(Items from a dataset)
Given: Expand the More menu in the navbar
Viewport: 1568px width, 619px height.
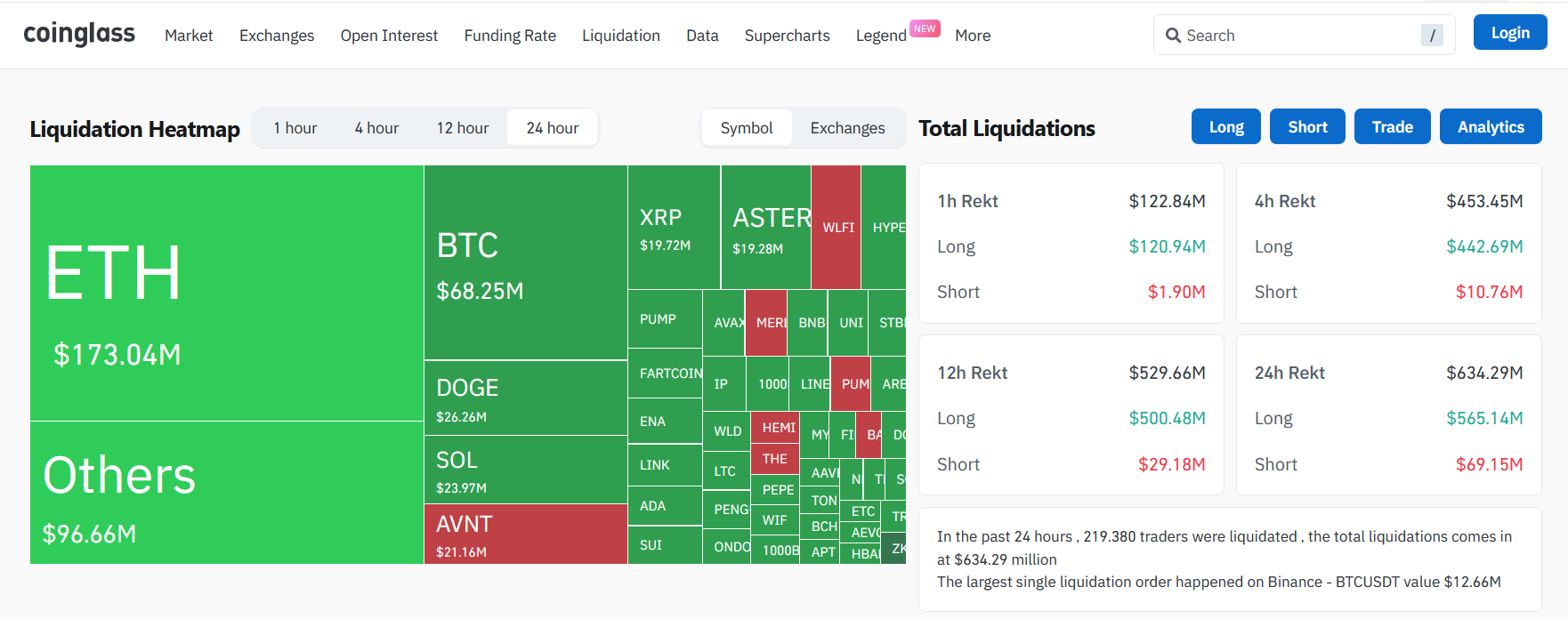Looking at the screenshot, I should (x=972, y=36).
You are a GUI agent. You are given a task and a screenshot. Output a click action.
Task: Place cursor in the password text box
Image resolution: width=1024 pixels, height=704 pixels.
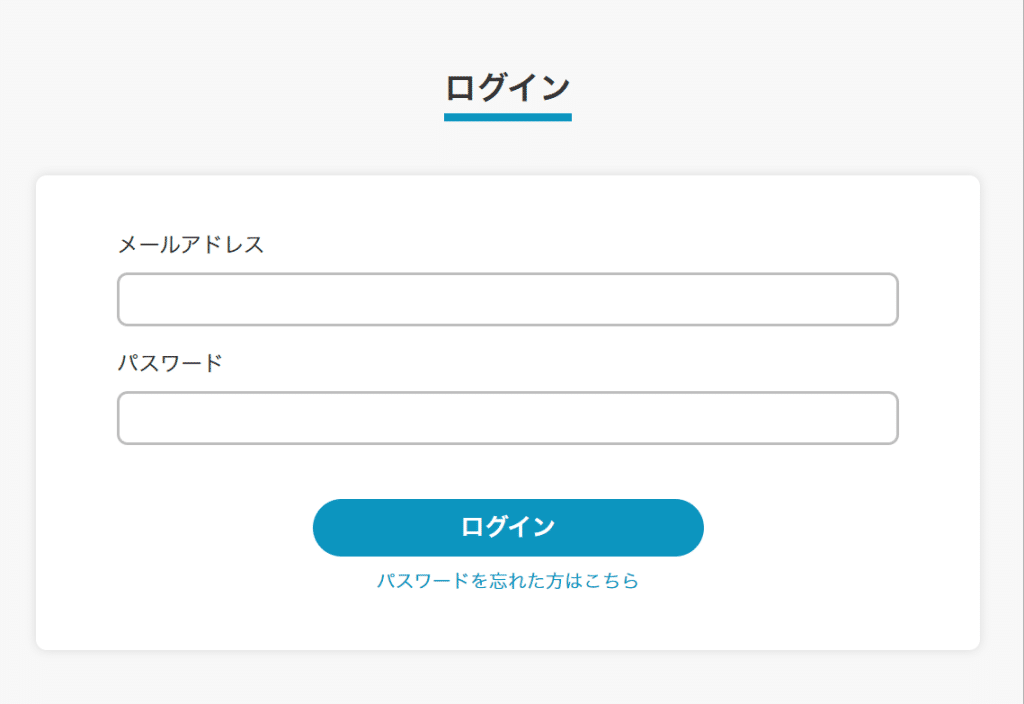point(507,418)
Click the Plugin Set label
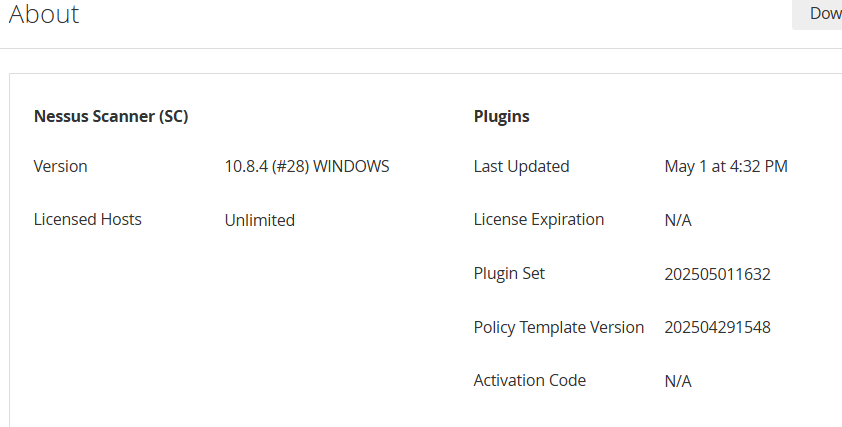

## Instructions for the task
Copy all records exactly, no images.

## Your response
Given: Expand the More menu in the navbar
Viewport: 1568px width, 619px height.
Looking at the screenshot, I should (x=972, y=36).
You are a GUI agent. You are given a task and a screenshot. Output a click action.
Task: Place cursor in the password text box
Image resolution: width=1024 pixels, height=704 pixels.
point(507,418)
Click the Plugin Set label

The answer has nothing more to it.